=== Begin Enclosure ===

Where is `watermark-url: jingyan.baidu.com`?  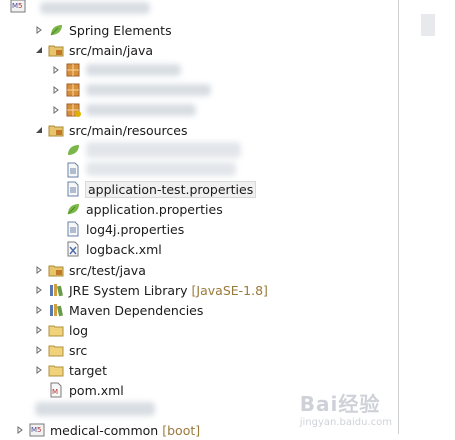 watermark-url: jingyan.baidu.com is located at coordinates (346, 422).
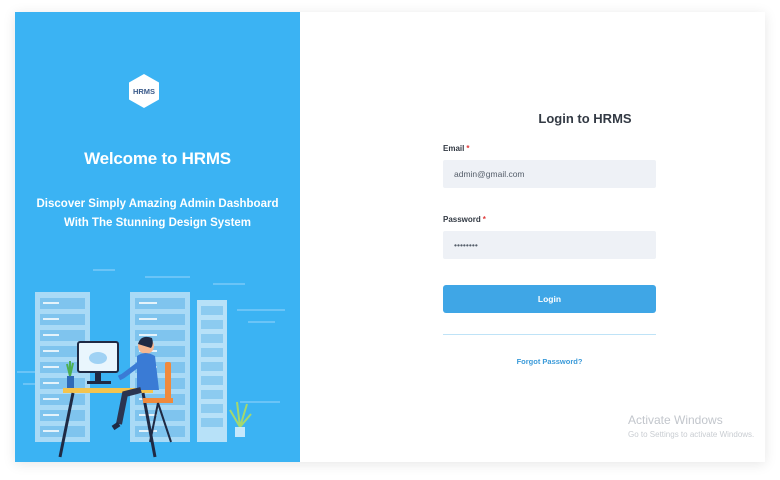  I want to click on email-label: Email *, so click(456, 148).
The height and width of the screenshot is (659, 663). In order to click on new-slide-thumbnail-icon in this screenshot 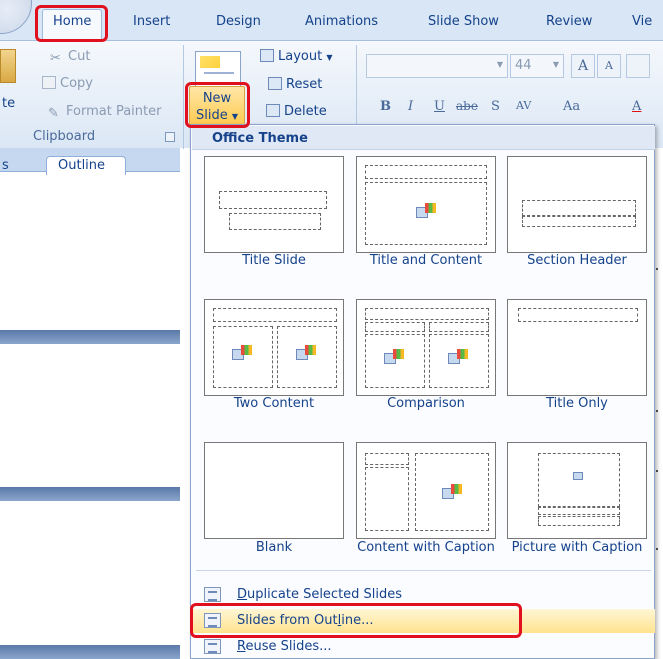, I will do `click(218, 70)`.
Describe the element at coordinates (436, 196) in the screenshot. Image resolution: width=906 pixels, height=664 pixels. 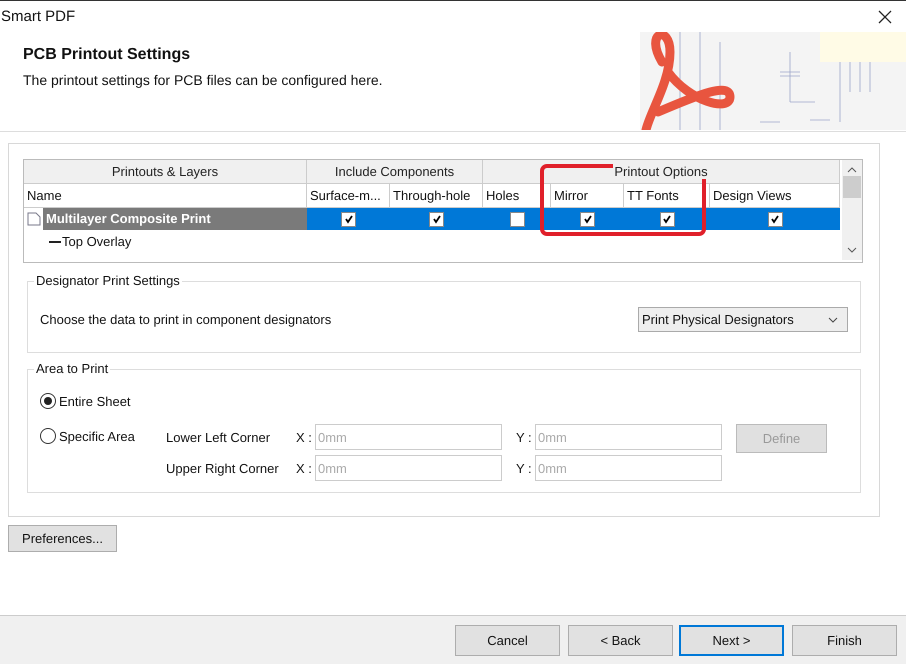
I see `column-header: Through-hole` at that location.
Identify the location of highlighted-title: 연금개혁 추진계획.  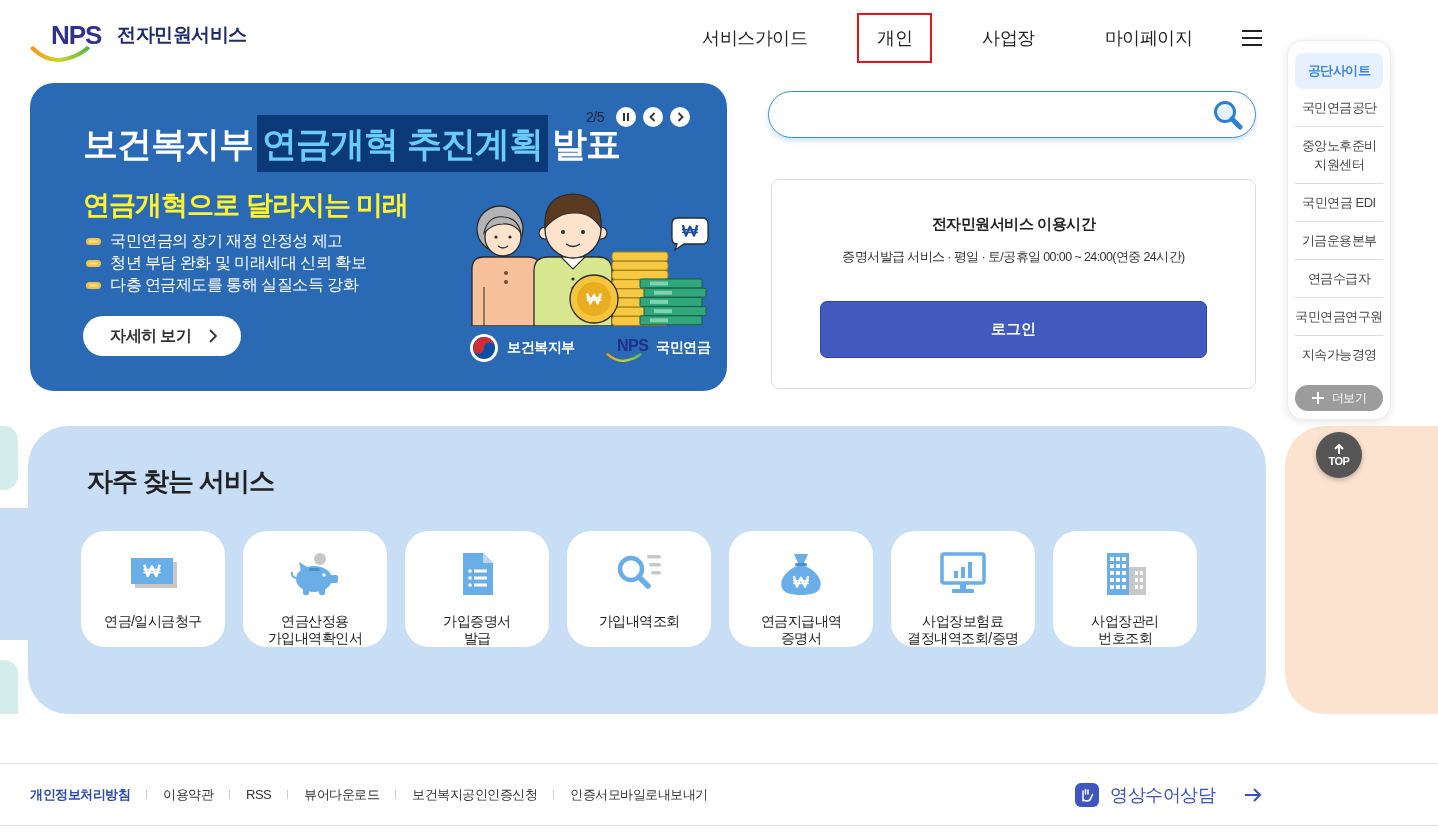
(402, 144).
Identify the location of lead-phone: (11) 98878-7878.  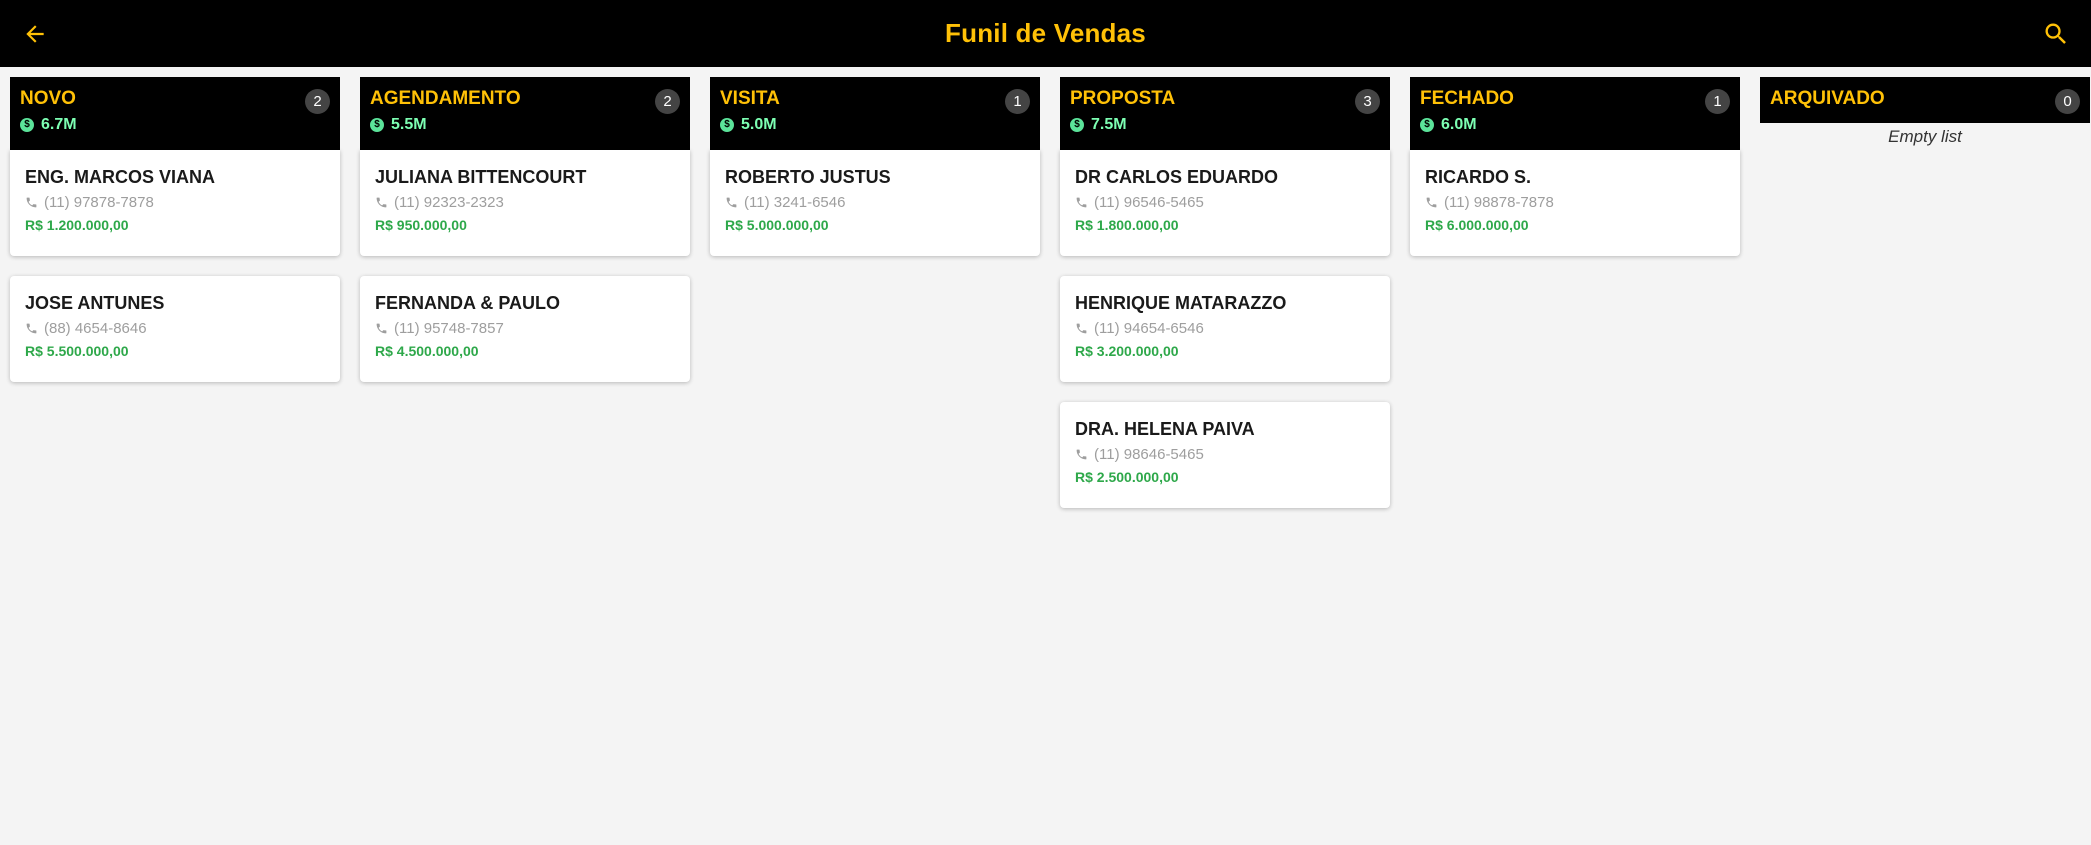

=== End Enclosure ===

Required action - Return the rows above without changes, starting at the line that contains "Describe the element" and continuing through the end of the rows. Leave the pictures out of your answer.

Result -
Describe the element at coordinates (436, 196) in the screenshot. Image resolution: width=906 pixels, height=664 pixels. 
I see `column-header: Through-hole` at that location.
Identify the location of highlighted-title: 연금개혁 추진계획.  
(402, 144).
Identify the location of lead-phone: (11) 98878-7878.  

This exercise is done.